Image Source: Victoria Squissato

Duration and Frequency
The physician needs to know how long and how often have the worker has been exposed to potential hazards in order to assess the total exopsure level. The history should include the number of hours per day spent performing relevant activities. Determining exposure level allows for the evaluation of latency issues and whether or not the exposure of concern represents an acute or chronic event. In addition, other factors to consider are the rate at which movements are performed as well as the frequency and duration of rest breaks.

Temporality
Determine whether symptoms are worse at work or home. The temporal relationship between exposure and a patient's symptoms helps in the evaluation of the relevance of potential exposures. Do the symptoms occur or are exacerbated at work and improve when not at work? For example, a patient with CTS is more likely to have occupationally related disease if her symptoms resolve when she is away from work.
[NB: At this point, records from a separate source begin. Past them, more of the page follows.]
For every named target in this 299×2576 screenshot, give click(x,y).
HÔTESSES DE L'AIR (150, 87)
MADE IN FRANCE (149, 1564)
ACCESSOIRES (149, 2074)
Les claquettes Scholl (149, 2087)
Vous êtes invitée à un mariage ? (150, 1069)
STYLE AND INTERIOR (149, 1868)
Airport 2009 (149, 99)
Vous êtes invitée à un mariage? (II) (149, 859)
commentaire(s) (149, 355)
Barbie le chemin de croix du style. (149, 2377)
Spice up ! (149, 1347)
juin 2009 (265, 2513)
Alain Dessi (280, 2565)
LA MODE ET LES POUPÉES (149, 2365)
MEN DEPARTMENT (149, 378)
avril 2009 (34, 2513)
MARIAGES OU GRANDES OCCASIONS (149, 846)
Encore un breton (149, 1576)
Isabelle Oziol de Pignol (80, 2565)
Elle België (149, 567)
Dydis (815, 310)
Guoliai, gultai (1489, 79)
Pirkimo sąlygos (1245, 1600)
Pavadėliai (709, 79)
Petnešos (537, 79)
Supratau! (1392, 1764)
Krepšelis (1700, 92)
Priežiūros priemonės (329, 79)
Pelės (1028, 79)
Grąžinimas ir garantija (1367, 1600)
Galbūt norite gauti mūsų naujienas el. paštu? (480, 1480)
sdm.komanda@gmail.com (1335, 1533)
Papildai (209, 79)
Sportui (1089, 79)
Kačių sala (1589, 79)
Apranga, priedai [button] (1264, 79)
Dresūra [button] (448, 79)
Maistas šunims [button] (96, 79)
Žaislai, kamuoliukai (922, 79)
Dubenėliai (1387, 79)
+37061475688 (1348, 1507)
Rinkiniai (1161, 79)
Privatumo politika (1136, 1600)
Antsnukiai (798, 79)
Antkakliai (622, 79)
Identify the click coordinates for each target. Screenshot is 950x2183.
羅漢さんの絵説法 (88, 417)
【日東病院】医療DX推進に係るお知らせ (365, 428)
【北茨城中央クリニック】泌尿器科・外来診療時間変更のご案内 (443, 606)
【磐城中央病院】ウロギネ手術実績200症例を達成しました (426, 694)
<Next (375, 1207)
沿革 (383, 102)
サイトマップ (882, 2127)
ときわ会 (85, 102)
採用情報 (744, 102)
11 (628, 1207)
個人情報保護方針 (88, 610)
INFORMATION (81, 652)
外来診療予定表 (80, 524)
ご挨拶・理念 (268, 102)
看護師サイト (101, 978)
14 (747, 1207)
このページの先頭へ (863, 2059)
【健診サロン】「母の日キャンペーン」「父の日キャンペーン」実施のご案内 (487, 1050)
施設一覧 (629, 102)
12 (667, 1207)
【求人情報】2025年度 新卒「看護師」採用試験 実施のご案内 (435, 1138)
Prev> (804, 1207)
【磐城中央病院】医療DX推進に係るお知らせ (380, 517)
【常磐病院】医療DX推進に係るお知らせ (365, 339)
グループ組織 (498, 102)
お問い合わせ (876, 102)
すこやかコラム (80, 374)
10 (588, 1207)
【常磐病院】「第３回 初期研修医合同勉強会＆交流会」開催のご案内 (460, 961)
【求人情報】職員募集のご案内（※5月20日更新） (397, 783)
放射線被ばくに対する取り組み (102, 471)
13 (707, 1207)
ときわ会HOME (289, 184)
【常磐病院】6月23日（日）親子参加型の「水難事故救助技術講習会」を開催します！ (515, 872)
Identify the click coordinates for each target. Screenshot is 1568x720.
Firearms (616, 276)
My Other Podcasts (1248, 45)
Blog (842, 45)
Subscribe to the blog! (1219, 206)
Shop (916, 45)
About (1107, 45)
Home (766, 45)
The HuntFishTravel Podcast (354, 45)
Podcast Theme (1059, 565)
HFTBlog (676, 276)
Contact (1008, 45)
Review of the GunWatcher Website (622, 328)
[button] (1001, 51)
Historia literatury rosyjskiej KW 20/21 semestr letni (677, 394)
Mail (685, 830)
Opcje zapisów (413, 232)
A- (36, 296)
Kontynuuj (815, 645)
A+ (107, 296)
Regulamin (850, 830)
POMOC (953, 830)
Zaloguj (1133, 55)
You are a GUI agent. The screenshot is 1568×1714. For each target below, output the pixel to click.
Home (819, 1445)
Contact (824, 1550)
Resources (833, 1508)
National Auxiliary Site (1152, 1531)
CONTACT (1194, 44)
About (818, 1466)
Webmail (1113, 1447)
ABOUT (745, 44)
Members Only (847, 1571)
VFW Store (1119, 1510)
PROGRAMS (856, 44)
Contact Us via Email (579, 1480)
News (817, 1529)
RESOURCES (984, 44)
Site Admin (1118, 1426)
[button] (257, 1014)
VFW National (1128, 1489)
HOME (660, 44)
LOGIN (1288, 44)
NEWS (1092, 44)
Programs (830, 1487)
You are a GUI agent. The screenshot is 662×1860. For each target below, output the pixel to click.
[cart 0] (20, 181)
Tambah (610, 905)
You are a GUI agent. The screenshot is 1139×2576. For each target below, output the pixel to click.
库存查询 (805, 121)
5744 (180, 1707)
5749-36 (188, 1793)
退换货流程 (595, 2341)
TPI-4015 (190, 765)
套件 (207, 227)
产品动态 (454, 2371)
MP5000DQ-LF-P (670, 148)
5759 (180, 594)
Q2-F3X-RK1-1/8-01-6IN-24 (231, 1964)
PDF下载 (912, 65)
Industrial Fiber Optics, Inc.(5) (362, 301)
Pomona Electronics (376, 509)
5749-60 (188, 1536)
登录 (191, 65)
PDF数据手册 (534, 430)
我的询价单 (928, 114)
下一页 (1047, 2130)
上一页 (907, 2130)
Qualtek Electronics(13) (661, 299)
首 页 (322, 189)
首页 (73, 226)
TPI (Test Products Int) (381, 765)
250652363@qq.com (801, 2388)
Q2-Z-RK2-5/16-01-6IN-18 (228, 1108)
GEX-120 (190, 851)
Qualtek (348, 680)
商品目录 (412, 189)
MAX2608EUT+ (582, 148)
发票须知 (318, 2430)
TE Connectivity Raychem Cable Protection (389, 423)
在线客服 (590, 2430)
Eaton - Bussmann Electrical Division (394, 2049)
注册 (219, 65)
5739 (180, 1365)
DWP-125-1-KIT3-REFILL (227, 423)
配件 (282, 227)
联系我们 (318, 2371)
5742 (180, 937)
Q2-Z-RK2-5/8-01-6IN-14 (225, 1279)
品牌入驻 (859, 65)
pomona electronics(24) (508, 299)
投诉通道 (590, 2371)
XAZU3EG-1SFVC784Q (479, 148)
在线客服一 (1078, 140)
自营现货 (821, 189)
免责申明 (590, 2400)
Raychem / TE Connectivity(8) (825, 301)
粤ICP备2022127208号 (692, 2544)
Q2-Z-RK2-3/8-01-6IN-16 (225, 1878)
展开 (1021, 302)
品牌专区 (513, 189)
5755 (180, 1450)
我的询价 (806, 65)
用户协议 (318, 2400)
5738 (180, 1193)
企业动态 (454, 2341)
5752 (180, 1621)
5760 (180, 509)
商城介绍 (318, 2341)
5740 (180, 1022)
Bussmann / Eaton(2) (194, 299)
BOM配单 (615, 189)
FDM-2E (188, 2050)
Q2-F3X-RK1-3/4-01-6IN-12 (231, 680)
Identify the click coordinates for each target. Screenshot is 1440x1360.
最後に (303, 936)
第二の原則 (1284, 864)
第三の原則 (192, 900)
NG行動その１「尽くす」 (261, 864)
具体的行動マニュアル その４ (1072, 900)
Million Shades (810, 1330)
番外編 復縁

Furthermore, it may be possible to link symptoms to a specific duty, tool, or other occupational condition. However, it is important to recognize that as many job-related illnesses progress, symptoms become continuous and the clear cause and effect relationship between occupational exposures and symptoms may be lost. The clinician should also consider any recent changes in duties, workstation design or work pace in relation to symptom onset.

Workplace Incidence
When asked, patients with occupational illness commonly report others who are similarly affected. The probability that work is contributing to an illness is strengthened if the patient's co-workers who have similar duties are also experiencing similar symptoms.